(Items from a data source)
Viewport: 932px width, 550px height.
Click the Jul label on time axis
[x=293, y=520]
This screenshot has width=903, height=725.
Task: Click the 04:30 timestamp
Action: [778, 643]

▸ **Problem statement**
Give back all of the data above without any alteration.

▸ **Your response**
Viewport: 932px width, 550px height.
Click the Jul label on time axis
[x=293, y=520]
This screenshot has width=903, height=725.
Task: Click the 04:30 timestamp
Action: [778, 643]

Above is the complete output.